Hingga saat ini, di Indonesia salafiyah dikatakan cukup berkembang pesat, kota-kota besar di negeri ini mulai diisi dengan berbagai kegiatan dakwah salafiyah seperi halnya Yogyakarta, Jakarta, Bandung, Batam, Medan dan lainnya. Adanya hal ini mengindikasikan bahwa salafiyah juga tidaklah berporos pada sistem pondok pesantren yang monoton, tetapi mereka mulai mengembangkan dakwah-dakwahnya di masjid-masjid. Maka dari itu salafiyah memiliki dua jalur perkembangan ajarannnya dimasyarakat Indonesia, disini penulis membagi menjadi dua bagian jalur akademis dan pengajian umum yang biasa dilakukan pemukiman masyarkat.

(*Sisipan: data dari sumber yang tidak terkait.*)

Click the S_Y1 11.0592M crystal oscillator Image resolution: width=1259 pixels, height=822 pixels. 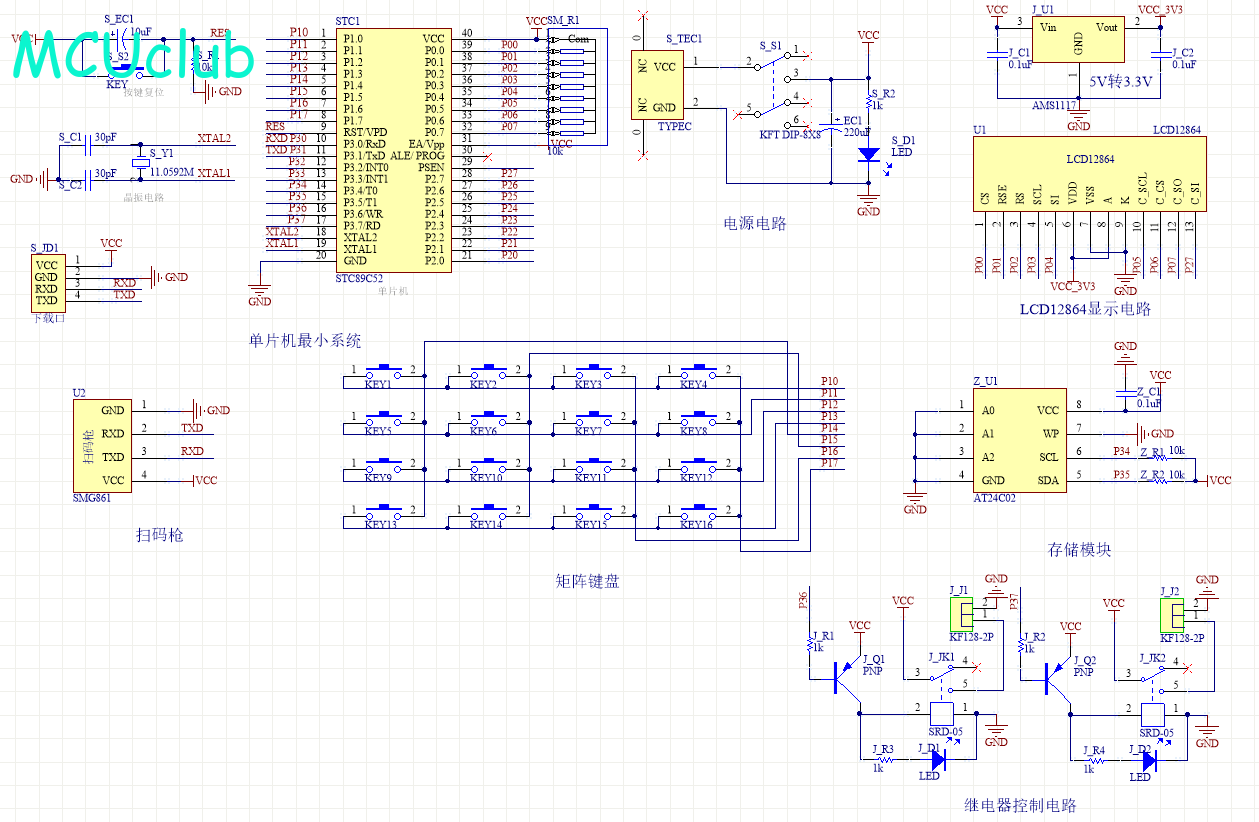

Jalur akademis menunjukan adanya langkah-langkah intensif sesuai tahapan yang direncanakan dalam bentuk kurikulum pendidikan demi menciptakan pelaku-pelaku aktif salafiyah seperti ustadz dan lainnya. Pondok-pondok pesantren salafiyah di Indonesia mulai dari tingkat dasar hingga perguruan tinggi, berorientasi pada dua kurikulum yaitu kurikulum Kementrian Pendidikan Nasional untuk studi umum dan penyesuaian materi studi keagamaan dibawah naungan Kementrian Agama juga terkadang juga menyesuaikan kurikulum pesantren lainnya diseluruh Indonesia dan mengacu pada ajaran-ajaran salafiyah. Adapun pondok pesantren yang beraliran salafiyah yang di Indonesia seperti Islamic Centre Bin Baz dan Pondok Imam Bukhari di Yogyakarta, Ihya’us Sunnah di Jawa Barat, Al-Irsyad, Sekolah Tinggi Dirasat Islamiyah (SDTI)/Perguruan Tinggi Imam Syafi’I di Jember, dan banyak lagi.

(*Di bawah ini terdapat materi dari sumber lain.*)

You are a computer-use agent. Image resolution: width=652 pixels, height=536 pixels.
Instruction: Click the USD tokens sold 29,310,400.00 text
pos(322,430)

Maka dari jalur-jalur pondok pesantren inilah calon-calon penerima beasiswa Indonesia ke berbagai perguruan tinggi di tanah arab lebih berpeluang dan lebih mudah walaupun tidak menutup kemungkinan dari luar didikan pesantren. Sementara perkembangan dakwah salafiyah pada masyarakat umum seperti telah dijelaskan diatas dan tidaklah terlepas dari jalur akademis salafiyah tentunya. Dalam pengajian rutin ini biasanya tidaklah kajian ini bersifat tematik akan tetapi biasanya salafiyah mengkaji sebuah buku karangan para ulamanya hingga selesai dan inilah yang menjadi sebuah keterikatan anggotanya. Dan juga jalur ini tidak dipungkiri sedikit sulit bagi tokoh/pengajar dari salafiyah untuk mempertahankan dan mengendalikan anggotanya mengingat bahwa dalam sistem pengajian ini selalu bersifat terbuka yang memberikan kesempatan siapa saja dapat turut mengikuti pengajian salafiyah, namunlah kesadaran ideologis dan pribadilah mereka saling mengenal. Selain kajian

rutin salafiyah juga mengembangkan ajaranya melalui media cetak seperti Majalah As-Sunnah, Al-Furqan, Al-Mawaddah, Fatawa dan majalah lainnya, sedangkan media elektronik seperti radio yang juga dapat didengarkan melalui streaming online yaitu Radio Rodja (Cileungsi-Jawa Barat), Radio HANG (Batam), Radio Muslim (Yogyakarta), dan juga media internet yang juga telah banyak didapati dan setiap tahunya kalangan salafiyah Indonesia kerap mengundang ulama mereka yang berasal dari Saudi Arabia dan Yaman dimana dilakukannya sebuah pengajian yang bersifat nasional.